Beyond Meat (BYND) shares fell sharply Tuesday, setting the stock up for its biggest single-day decline since listing on the Nasdaq last month, after analysts at JPMorgan cut their rating on the stock amid concerns for its sky-high $10 billion valuation.

JPMorgan said that while it still thinks Street estimates for sales and earnings from the plant-based food group are too conservative, and that its potential addressable market in the alternative meat market remains compelling, the embedded value in Beyond Meat shares, which have risen more than 570% since debuting on May 3, is now priced into the year's hottest IPO. JPMorgan cut its rating on the stock to neutral from overweight, but bumped its price target by $1 to $121 per share.
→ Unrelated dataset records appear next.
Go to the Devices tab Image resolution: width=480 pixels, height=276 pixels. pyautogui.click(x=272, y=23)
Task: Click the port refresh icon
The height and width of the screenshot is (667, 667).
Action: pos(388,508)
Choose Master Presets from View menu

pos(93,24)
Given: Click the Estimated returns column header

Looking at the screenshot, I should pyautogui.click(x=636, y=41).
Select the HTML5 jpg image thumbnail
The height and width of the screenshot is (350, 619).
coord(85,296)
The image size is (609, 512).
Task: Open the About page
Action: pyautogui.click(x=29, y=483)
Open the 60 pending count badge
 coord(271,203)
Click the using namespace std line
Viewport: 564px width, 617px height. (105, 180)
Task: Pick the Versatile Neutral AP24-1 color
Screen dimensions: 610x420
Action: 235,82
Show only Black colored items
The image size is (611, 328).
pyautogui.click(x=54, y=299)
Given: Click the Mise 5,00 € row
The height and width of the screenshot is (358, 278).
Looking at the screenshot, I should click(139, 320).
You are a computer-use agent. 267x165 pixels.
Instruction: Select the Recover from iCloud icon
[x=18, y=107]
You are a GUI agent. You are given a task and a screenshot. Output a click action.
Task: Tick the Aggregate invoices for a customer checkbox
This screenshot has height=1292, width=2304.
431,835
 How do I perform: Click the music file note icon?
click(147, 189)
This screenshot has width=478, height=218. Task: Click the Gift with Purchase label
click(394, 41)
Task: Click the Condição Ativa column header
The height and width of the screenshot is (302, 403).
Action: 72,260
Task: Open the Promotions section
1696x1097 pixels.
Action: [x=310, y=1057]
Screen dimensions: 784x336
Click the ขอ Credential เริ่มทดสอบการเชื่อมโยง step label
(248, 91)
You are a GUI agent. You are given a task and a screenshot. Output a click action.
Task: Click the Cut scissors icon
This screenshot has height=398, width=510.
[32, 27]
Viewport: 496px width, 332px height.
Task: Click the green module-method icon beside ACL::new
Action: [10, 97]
"With a valuation this elevated, any hiccup in performance -- real or perceived -- could lead to a meaningful correction in the share price," JPMorgan analyst Ken Goldman wrote. "We do not think an Underweight rating is appropriate at this time. Yes, our price target indicates downside risk; however, it is built on a DCF that models the long-term growth story. It is risky to short Beyond Meat, in our view, given that 2019 financials are likely to exceed Street expectations."

You can't call a top in a stock like Beyond Meat but you can say when you think we have had enough...

— Jim Cramer (@jimcramer) June 11, 2019

Beyond Meat shares were marked 20.7% lower at the start of trading Tuesday to change hands at $134.37 each, a move that would still leave the stock more than 430% north of its $25 IPO price - which was in part set by bankers at JPMorgan. Beyond Meat now has a market value of just over $8 billion, some 25 times higher than its 2020 sales forecast.

Beyond Meat's plant-based foods, which included burgers and sausages, are expected to more than double its revenue over the next two years, the company said last week, with CEO Ethan Brown expecting break-even earnings on a top line of 'at least' $210 million in the current fiscal year.

Big U.S. restaurant chains such as Burger King and A&W have also reported a surge in demand for plant-based products, with the former seeing a surge in foot traffic in its St. Louis test market for the "Impossible Whopper," a sandwich it hopes to sell nationwide before the end of the year made by rival start-up Impossible Foods.

"In a point that one can only find exciting as we look to the future, with all this activity we're still in the very early innings of growth," CEO Ethan Brown told investors on a conference call last week. "Based on recent Nielsen panel data, Beyond Meat has just 2% household penetration in the United States. Just as we this tremendous runway ahead we see uniquely compelling future internationally."

TheStreet's founder, Jim Cramer, said the stock's incredible gains are easier to understand in the context of its restaurant sales potential, which Credit Suisse suggests could be $750 million a year from McDonald's alone by 2030.

"The company has a number of irons in the fire including the possibility of some big wins among fast food, maybe Restaurant Brands (QSR - Get Report) Burger King, maybe even McDonald's which currently is trailing Nestle's (NSRGY) burger in 1400 of its German stores," Cramer said. "Beyond Meat's management, when asked about the competition, explained that they have all made a number of mistakes and miscues that has given Beyond Meat a real head start."